Este trecho está situado logo no início do livro, para evitar revelar as cenas mais marcantes, como uma envolvendo uma intervenção familiar contra seu vício pelas anfetaminas, uma cena que toca fundo no coração, mas por este trecho creio que o lirismo das palavras deste grande homem esteja evidente. Apenas quem leu a obra – ou sabe da história do Johnny – sabe o porquê de tal postura em relação à natureza e às coisas simples da vida. Ele pode ter sido um grande homem, marido e artista… Mas ainda é apenas um homem, um homem que carrega muitos erros de seu passado, e isto que o torna ainda mais extraordinário.

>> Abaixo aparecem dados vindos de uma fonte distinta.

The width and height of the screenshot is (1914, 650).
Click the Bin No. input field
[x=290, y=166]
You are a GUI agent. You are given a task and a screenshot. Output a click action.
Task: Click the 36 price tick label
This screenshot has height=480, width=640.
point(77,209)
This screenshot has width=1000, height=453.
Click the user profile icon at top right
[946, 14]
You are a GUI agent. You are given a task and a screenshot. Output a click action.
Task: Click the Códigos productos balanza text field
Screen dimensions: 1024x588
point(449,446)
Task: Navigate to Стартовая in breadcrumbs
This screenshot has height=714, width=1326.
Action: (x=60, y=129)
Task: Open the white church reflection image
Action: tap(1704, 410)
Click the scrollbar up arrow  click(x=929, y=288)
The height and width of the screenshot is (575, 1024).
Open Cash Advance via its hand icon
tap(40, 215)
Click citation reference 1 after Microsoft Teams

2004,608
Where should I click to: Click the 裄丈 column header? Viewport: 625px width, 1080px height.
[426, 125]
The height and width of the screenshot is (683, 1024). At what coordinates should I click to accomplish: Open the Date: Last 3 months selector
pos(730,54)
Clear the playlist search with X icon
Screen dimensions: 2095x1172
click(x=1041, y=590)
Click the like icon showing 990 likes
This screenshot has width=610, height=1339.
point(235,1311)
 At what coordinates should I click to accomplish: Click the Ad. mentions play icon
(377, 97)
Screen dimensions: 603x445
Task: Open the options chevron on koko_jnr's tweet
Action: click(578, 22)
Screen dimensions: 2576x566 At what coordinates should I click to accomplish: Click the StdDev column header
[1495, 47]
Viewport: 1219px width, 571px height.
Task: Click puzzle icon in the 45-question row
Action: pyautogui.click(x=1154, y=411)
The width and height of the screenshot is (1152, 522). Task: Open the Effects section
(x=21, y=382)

Tudo bem que o Cash era um ególatra, um homem que sobre o palco se tornava um deus diante de seus felizardos seguidores, mas o Johnny, como um observador de tudo que o ronda e de tudo o que ele já passou, deu uma atenção especial àquelas pessoas que conheceu em sua jornada, cada uma acrescentando um pouco à sua historia de vida e à sua experiência artística. Sempre falando dessas pessoas com carinho e cuidado, enaltecendo-os e tirando um pouco de seu protagonismo para dar a devida importância aos outros. São tantas pessoas que nem sei por onde começar. Familiares, amigos, músicos, companheiros de trabalho e é claro, suas inspirações. Uma das pessoas que achei mais fascinante de conhecer em meio às palavras do Johnny foi o Roy Orbison, artista que até então só sabia que cantava a canção Pretty Woman. Ele gasta boas páginas contando de sua amizade com ele, assim como também fala bastante da família da June Carter, que foi uma grande influência na música folk, dos membros de sua banda, homens que são como família para ele, e as pessoas que formaram seu caráter religioso e musical, em suma, aqueles que o fortaleciam no catolicismo e aqueles que plantaram a semente da música na cabeça do pequeno Johnny. Tudo isto em meio à comentários de sentimentos variados e histórias interessantíssimas, como por exemplo a criação da música Blue Suede Shoes, do Elvis Presley, ou uma aposta que ele fez com o Roy Orbison, algo um tanto simples, mas ainda assim marcante.
Navegando agora em águas densas, não há como falar desta biografia citando apenas as partes líricas ou divertidas, pois como já mencionei anteriormente, ele também foi um homem que errou muito em vários aspectos, mas teve um problema em sua vida que acarretou nos piores anos da vida dele: seu vício pela anfetamina – algo que é mostrado com certa sutileza no filme de 2005. Anos que, segundo ele mesmo, não foram apenas os piores de sua vida, mas também o levaram ao conceito de sobrevivência, recuperação e da esperança de redenção. Ele narra este episódio de sua vida com um naturalismo que é sentido. Este não é apenas um dos momentos mais densos do livro, mas também o mais marcante, pois ele se abre para o leitor e fala dos anos mais negros que já tivera em sua vida. Anos que afetaram não apenas o Cash, mas também as pessoas ao seu redor – inclusive, é neste mesmo capítulo que há a intervenção que mencionei anteriormente, um belíssimo momento, complemento. Felizmente as águas mais densas só perduram mesmo neste capítulo, fluindo às vezes através de outras rochas na vida do Johnny, mas tomando outras formas. Afinal, o que é uma vida sem erros e problemas?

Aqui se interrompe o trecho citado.